先の「年に10kg減量」の例に則るなら、例えば「週に1回、5分のウォーキングをする」を最初の月の小目標とする。これなら相当なことがない限り達成できそうである。

 思わず自分に苦笑してしまうほどの小さな“小目標”だが、やればきちんと達成感が得られる。達成感を得ると同時に、この小目標達成が習慣づいて、次なる小目標「週に2回、10分のウォーキング」が達成しやすくなる。このように小目標を少しずつ大きくしていって、ついには大目標を実現してしまおう、というアプローチで、達成感と達成するためのエネルギーをポジティブな方向に連鎖させていく方法である。

 新年の抱負を三日坊主で終わらせたくない場合は、目標の設定方法から練ってみるのがよろしかろう。

「整理整頓を心がけたい」
片付けできない人の場合

 晴れやかな新年をスタートさせるための抱負としてまずピックアップしたいのは、Aさん(35歳女性)の「部屋と職場のデスクをきれいに保つ」である。
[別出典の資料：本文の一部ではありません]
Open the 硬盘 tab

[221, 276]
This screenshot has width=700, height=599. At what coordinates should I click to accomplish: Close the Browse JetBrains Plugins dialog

「片付けが昔から苦手で、散らかったままでも大きな問題なく過ごせてきたのでそれでいいと思っていたが、去年部屋の家具をスタイリッシュな方向に一新したら、散らかり具合が部屋のかっこよさを台無しにしていることに気づいた。

 部屋が片付けばスタイリッシュさが取り戻され、そこで過ごす私もスタイリッシュになれると思うので、今年こそは長年の“片づけできない自分”と決別したい」(Aさん)

「割れた窓を放置すると治安はさらに悪化する」という割れ窓理論に見られるように、環境はそこで過ごす人の精神状態を大きく左右する。片付いた部屋やデスクは晴れやかな新年をスタートさせるのに打ってつけである。

 Aさんがいうように、部屋がきれいでスタイリッシュになればおそらく彼女の内面・外見にも変化が訪れるかもしれない。30年以上自分の血肉となってきた習慣を改めるのは難しそうにも思われるが、おそらくこれもアプローチ次第である。

 Aさんはどうやら、「物を片付けずに放置したものが山積して致命的な散らかりとなる」タイプの人らしいので、少しの片付けを積み重ねられるような習慣を身につけることが望ましい。彼女のケースだと「週に1回大掃除する」といった目標設定は失敗である。この目標は「あとで掃除するから今は散らかしてもいい」につながり、片付けの習慣が身につかない。